Well, you may have noticed the similarity between the two by now and thought about combining both. So long as the correct length is calculated for the output, we can indeed combine both and switch between encoding and decoding using a flag.

```
void
base32(size_t outlen, void *inbuf, void *outbuf, bool encode) {
uint8_t *out = (uint8_t*)outbuf;
uint8_t *in = (uint8_t*)inbuf;
uint32_t x = 0, z = 0;
uint8_t wl = 8, rl = 5, m = 255;
if (encode) {
rl = 8; // read length
wl = 5; // write length
m = 31; // mask
}
while (outlen) {
x = (x << rl) | *in++;
z += rl;
while (z >= wl) {
z -= wl;
*out++ = (x >> z) & m;
outlen--;
}
}
}
```

## Results

To test if the encoding reduces entropy of data, random bytes are generated from the operating system. A Shannon entropy test is used to calculate before and after.

```
double
shannon_entropy(void *inbuf, size_t len) {
uint8_t *in = (uint8_t*)inbuf;
double entropy = 0;
uint32_t frequency[256] = {0};
// Count the frequency of each byte value
for (size_t i=0; i<len; i++) {
frequency[in[i]]++;
}
// Calculate the entropy
for (size_t i=0; i<256; i++) {
if (frequency[i] > 0) {
double probability = (double) frequency[i] / len;
entropy -= probability * log2(probability);
}
}
return entropy;
}
```

Before encoding, the Shannon test scores 7.835897 for 1024 random bytes. After using Base32 to encode it, Shannon reports 4.983226.

## Summary

Some of you may be saying: “This isn’t Base32 encoding!” It’s not what’s described in RFC4648 that uses an alphabet as the final step, but they are using the same process.
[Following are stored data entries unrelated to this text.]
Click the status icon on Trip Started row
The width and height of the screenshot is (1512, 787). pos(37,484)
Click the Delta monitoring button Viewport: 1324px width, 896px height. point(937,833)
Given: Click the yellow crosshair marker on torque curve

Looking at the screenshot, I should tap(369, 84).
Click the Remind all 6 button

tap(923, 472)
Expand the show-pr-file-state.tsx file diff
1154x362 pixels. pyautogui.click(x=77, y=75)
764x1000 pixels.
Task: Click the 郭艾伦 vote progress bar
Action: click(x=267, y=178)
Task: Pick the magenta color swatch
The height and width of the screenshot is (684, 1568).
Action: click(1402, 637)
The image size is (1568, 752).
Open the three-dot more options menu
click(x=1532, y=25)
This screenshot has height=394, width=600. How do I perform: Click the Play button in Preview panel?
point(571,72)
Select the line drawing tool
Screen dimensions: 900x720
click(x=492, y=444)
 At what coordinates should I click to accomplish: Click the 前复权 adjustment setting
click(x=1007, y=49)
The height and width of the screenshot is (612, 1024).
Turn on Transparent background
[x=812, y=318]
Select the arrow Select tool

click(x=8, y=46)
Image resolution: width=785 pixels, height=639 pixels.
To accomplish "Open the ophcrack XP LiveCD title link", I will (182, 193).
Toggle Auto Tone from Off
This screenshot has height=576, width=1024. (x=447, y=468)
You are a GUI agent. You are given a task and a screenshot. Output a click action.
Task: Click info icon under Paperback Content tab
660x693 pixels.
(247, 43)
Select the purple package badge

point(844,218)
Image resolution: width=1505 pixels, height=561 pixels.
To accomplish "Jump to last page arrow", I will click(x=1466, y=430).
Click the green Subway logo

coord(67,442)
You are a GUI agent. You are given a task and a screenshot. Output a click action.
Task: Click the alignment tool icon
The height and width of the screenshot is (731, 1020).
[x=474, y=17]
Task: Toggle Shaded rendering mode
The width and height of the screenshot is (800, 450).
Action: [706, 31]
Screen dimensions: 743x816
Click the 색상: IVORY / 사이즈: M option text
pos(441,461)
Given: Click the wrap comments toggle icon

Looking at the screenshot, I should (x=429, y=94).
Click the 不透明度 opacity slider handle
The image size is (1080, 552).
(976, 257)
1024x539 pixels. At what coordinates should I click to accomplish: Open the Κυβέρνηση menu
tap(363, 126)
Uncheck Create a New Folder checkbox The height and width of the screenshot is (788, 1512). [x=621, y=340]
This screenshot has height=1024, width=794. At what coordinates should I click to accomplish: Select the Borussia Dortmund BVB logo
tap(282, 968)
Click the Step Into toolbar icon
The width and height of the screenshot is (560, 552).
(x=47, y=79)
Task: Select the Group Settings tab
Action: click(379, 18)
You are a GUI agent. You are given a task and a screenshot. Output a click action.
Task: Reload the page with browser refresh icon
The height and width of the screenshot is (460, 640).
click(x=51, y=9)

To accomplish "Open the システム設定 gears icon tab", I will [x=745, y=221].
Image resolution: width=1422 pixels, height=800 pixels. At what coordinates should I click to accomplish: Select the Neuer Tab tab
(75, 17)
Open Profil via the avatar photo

This is only intended to reduce entropy, but wouldn’t take that much for it to work like Base32 described in the RFC. The main difference of course is that padding with the equal sign isn’t used. instead, the code depends on the caller to specify the output length and pad the input buffer for out-of-bound reads.

Finally, the decoding algorithm above can be used to compress strings, but only if each character fits into 5-bits of information. For that reason, it might only be suitable for uppercase or lowercase characters together with a few symbols or digits.